The pandemic and the civil unrest have created heaviness for all of us, said Simmons. “There is a collective trauma that all of us are feeling. And for the teachers who are out there, even before the coronavirus, we were burnt out and stressed. … When teachers are stressed, students are stressed,” she said, adding that “a stressed and burnt out teaching force is an equity issue.”
It’s essential for educators to indulge in self-care, said Simmons. “It is crucially important for us to take care of ourselves and for our school systems to take care of us so that we can take care of our students. Essentially, the first relationship we have is with ourselves.”
Simmons noted that self-care helps people manage what’s happening in the world, but it doesn’t dismantle systemic racism. With the increasing mental health challenges and the fervor for racial justice in the country, there has been a call for social and emotional learning (SEL), she said, further noting that while SEL is helpful, it (like self-care) will not solve racism. Simmons calls for an equity and anti-racist lens for SEL because our educational system is founded on the ideals of whiteness. If we don’t carefully consider this context, we risk “SEL turning into white supremacy with a hug.”
Simmons encouraged educators to initiate the effort to dismantle the oppressive structures in schools. When people ask where to begin, Simmons tells them to start and don’t stop “because racial justice is not something you can do overnight.” You can’t just check a box, read books or serve on a racial justice committee. As Simmons says, even for her as a Black woman, “It is a practice. I am learning every single day.”
At the end of Simmons’ presentation, AFT Executive Vice President Evelyn DeJesus shifted the session to a roundtable that featured paraeducator Cheryl Shuff and school social workers LaCresiea Olivier and Josephine Shelton-Townes. These educators weighed in on Simmons’ discussion of social and emotional learning.
“I took a lot of notes. … Dr. Simmons was just on point about a lot of different things,” said Shelton-Townes. “We have to get real with ourselves, sit back, take a look and begin to digest our belief systems and how we perceive things and how that impacts our ability to teach and also even to learn from kids.”
When asked about how they have used social and emotional learning in their professional practice, Shuff said it is often a peer educator who uses social-emotional learning to address students’ behavior when the teacher is unable to.

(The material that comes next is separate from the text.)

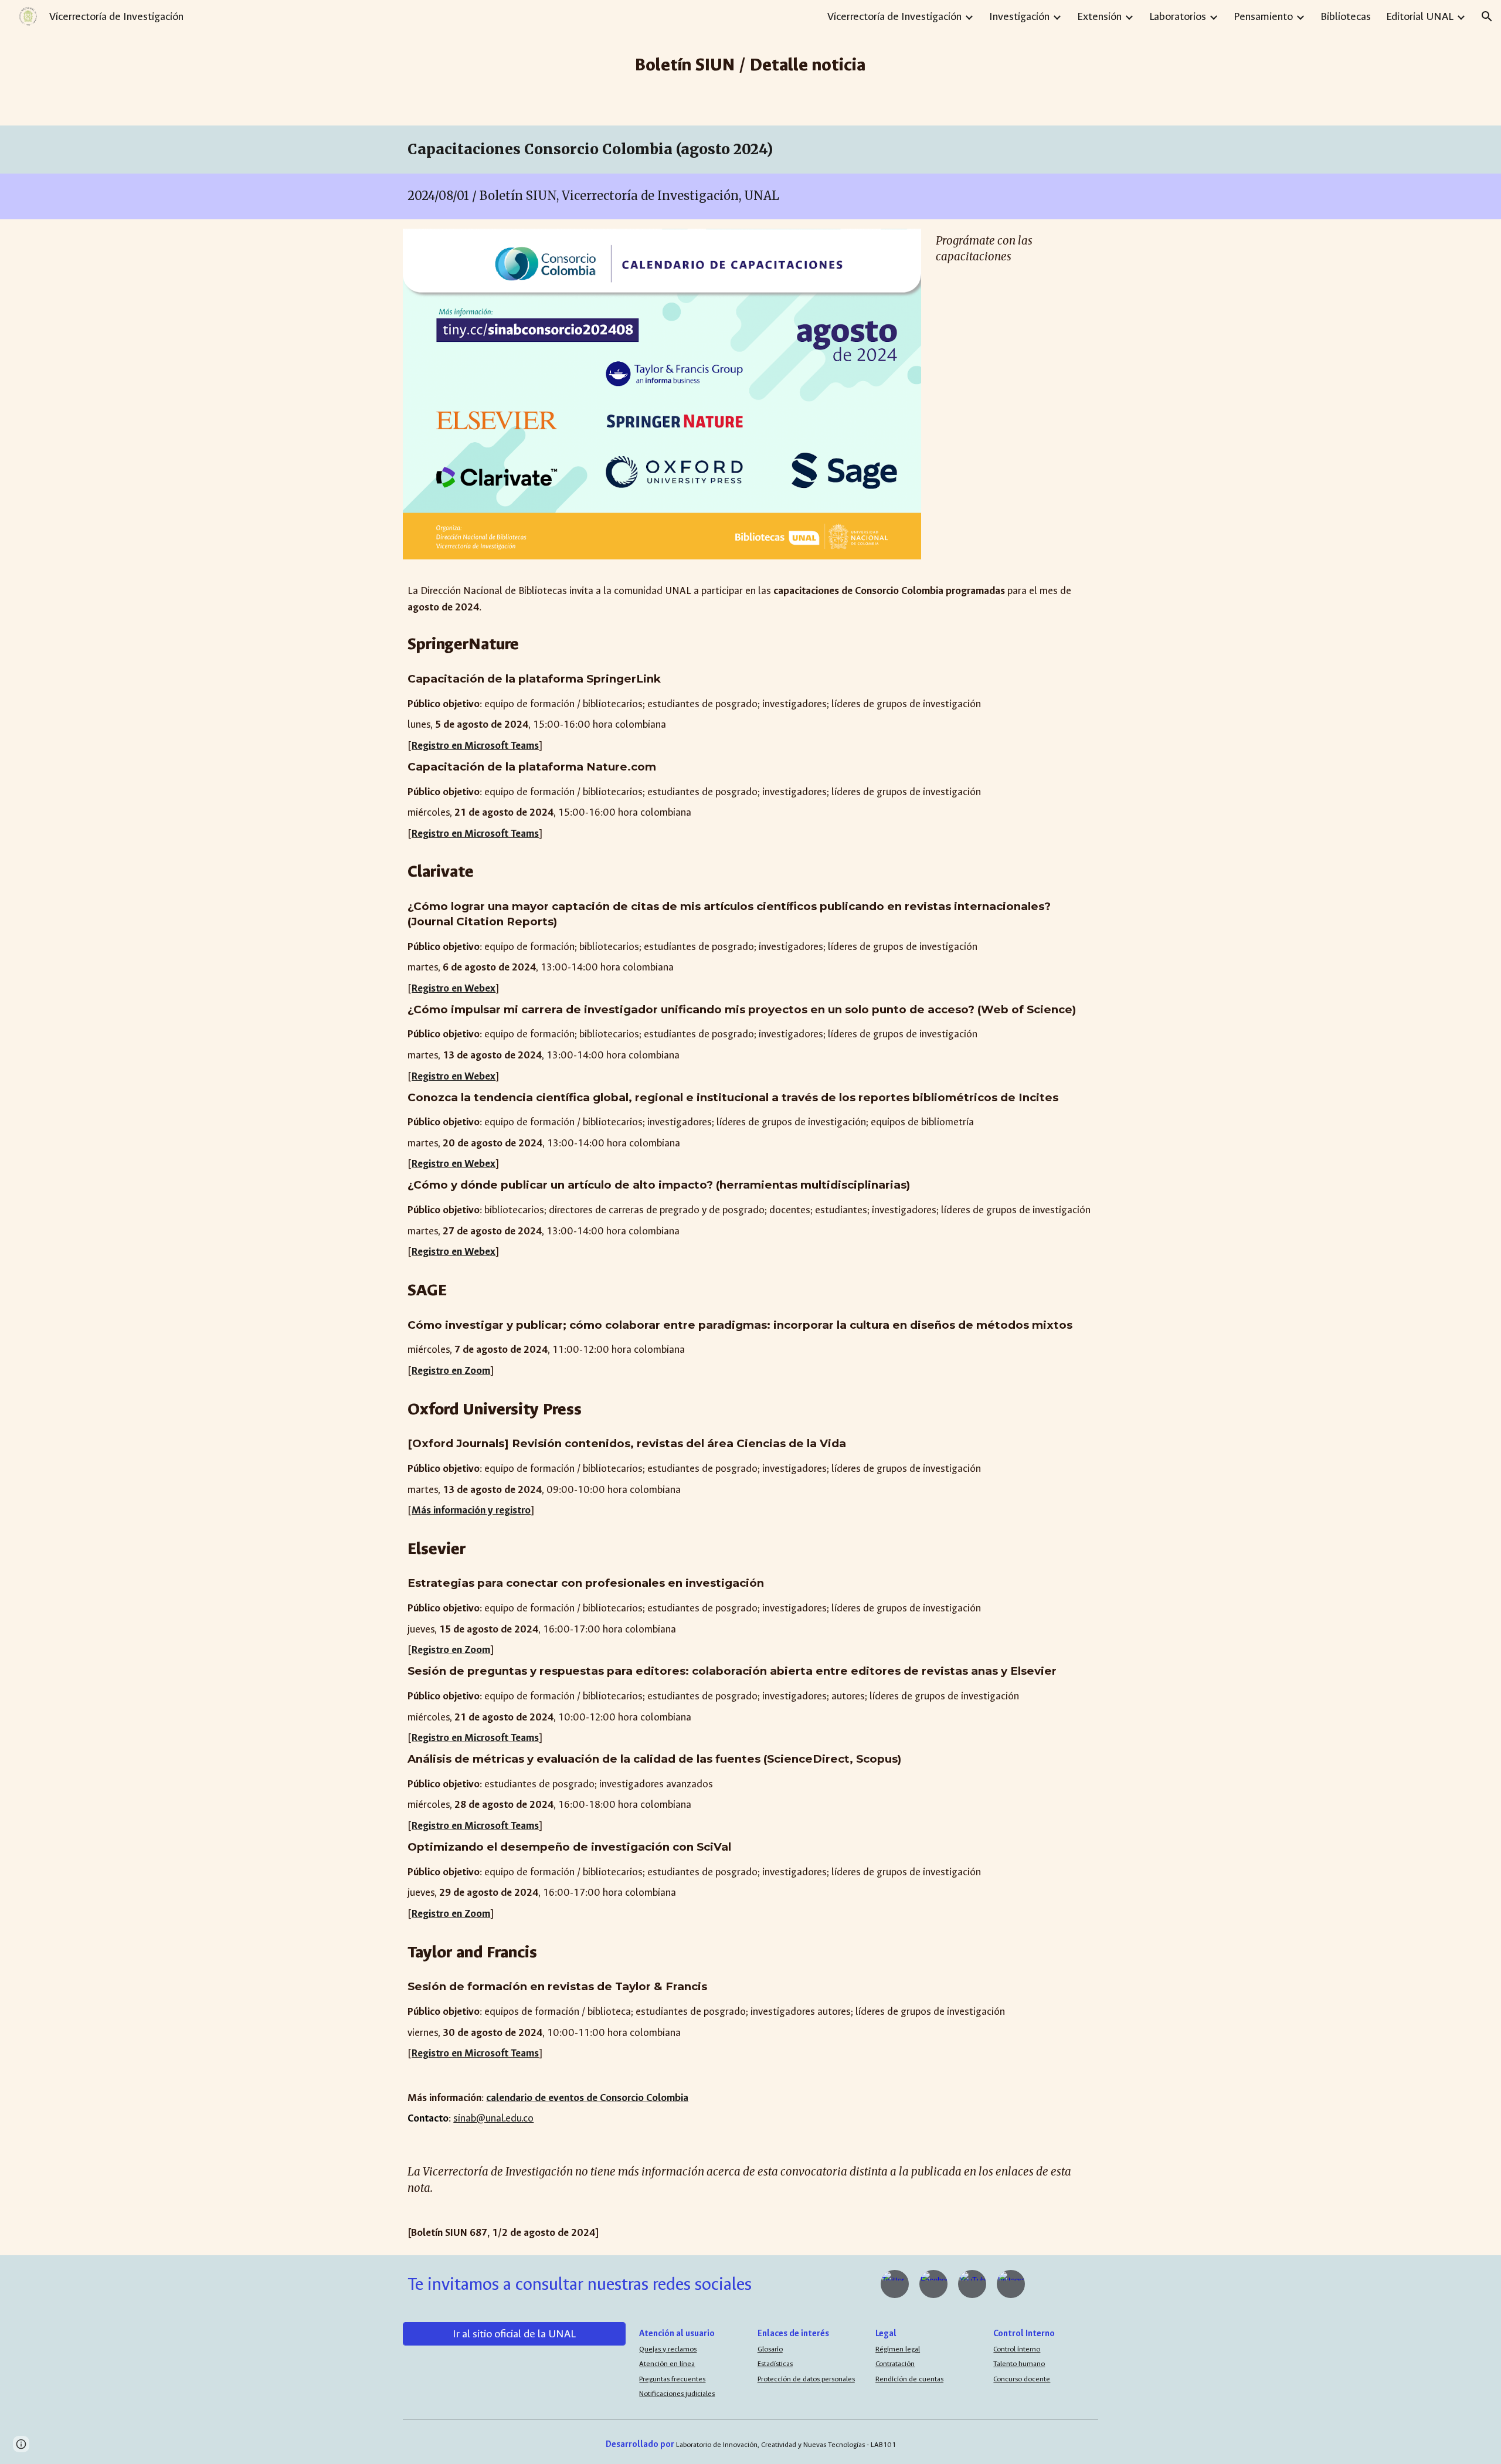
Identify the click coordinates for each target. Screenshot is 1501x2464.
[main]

Olivier agreed, explaining that when you start teaching the students and helping them identify feelings and emotions, and what was going on inside them, it helps build connections. “Social-emotional learning is not about just what we can teach them, but what they can teach us as well, to be able to develop a communication between each other and an understanding, … [including] wanting to learn from one another.”